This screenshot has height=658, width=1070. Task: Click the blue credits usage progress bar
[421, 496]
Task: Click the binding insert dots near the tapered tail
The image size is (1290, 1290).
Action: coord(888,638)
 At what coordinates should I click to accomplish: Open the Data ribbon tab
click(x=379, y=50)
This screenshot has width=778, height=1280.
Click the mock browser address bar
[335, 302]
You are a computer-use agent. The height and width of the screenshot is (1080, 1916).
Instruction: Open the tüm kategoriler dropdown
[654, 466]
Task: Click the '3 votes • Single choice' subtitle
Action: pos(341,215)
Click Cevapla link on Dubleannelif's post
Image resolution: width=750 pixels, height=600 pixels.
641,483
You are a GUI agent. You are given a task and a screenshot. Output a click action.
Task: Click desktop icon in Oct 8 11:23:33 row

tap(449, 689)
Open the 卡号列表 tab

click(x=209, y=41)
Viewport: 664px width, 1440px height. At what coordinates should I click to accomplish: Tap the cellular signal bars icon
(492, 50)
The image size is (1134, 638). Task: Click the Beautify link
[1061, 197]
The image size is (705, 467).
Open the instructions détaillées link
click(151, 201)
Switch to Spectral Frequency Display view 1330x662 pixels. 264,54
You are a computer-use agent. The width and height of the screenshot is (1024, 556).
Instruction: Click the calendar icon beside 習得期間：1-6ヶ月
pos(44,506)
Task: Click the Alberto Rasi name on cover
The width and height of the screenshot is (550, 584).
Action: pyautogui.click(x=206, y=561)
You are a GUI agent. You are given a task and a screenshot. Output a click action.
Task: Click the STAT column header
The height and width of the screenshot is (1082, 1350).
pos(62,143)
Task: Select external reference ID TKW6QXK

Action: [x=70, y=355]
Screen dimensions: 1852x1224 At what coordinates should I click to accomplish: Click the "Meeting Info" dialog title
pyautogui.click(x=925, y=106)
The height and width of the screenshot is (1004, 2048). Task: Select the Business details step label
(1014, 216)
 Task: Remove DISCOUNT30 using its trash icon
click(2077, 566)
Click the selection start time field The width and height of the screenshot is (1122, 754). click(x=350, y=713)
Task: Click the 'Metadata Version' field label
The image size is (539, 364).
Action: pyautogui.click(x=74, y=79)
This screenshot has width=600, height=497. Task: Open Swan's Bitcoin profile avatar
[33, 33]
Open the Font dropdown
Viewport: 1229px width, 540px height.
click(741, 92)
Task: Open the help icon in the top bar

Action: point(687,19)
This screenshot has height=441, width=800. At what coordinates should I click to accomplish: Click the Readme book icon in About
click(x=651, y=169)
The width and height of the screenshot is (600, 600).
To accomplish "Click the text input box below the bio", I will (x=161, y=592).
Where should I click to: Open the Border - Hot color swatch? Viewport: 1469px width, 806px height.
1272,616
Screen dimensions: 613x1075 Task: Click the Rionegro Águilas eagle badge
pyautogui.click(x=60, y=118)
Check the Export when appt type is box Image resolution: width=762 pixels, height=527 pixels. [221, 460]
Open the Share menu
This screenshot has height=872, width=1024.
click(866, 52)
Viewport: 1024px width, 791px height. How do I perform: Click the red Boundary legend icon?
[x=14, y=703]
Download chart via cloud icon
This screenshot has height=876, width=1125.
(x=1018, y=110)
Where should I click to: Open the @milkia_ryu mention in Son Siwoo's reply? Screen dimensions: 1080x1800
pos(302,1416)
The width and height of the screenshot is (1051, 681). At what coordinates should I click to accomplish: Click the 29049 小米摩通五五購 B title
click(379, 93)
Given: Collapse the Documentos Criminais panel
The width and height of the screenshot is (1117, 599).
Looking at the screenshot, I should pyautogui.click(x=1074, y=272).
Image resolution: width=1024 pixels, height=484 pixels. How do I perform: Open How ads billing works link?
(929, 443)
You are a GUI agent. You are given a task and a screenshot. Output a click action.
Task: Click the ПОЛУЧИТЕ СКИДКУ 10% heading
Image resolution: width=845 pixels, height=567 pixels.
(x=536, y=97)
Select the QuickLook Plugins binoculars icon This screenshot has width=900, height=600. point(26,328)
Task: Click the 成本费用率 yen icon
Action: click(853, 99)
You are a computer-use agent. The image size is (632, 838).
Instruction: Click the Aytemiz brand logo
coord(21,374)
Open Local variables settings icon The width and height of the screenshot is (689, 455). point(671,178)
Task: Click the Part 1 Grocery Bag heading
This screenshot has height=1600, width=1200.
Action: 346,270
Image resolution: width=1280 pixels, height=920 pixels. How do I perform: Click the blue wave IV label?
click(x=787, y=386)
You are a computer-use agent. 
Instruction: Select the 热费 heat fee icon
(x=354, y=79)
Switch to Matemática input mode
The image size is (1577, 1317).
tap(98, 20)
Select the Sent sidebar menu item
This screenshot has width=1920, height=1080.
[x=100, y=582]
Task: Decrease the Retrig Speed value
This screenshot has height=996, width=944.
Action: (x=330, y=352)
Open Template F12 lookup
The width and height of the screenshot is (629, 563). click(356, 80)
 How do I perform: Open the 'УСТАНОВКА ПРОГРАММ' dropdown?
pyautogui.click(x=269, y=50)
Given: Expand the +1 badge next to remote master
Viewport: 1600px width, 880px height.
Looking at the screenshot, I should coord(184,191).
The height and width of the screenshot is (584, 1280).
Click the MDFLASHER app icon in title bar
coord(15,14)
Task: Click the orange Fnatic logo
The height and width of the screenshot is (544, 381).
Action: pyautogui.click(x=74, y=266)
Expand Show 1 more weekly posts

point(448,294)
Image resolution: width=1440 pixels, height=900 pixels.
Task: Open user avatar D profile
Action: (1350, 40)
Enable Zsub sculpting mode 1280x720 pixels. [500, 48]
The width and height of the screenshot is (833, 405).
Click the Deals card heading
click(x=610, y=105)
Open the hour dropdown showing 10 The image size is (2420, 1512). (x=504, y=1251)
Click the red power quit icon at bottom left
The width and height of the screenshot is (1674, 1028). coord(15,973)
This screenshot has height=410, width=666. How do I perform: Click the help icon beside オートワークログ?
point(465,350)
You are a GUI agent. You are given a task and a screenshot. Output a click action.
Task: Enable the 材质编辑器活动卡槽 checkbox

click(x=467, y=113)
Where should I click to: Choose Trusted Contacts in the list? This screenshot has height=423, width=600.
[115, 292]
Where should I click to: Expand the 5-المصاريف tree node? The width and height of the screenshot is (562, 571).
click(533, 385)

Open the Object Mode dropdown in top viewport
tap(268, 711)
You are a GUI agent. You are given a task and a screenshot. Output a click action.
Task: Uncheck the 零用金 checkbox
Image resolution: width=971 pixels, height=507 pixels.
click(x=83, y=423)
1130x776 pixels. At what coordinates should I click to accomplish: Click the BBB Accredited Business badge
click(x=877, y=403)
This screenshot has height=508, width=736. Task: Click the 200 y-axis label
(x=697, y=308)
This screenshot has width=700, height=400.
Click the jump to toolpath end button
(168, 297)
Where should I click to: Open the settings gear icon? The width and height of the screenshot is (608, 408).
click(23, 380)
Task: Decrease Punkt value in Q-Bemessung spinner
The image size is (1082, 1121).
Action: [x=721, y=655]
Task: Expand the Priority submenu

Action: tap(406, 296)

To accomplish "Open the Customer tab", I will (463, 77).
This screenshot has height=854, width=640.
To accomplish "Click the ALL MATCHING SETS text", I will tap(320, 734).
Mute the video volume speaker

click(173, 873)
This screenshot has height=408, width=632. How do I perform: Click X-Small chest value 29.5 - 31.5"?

=======

**Exercise:** Copy all lines above containing the string "field".

**Output for this exercise:**
Click the selection start time field The width and height of the screenshot is (1122, 754). click(x=350, y=713)
Task: Click the 'Metadata Version' field label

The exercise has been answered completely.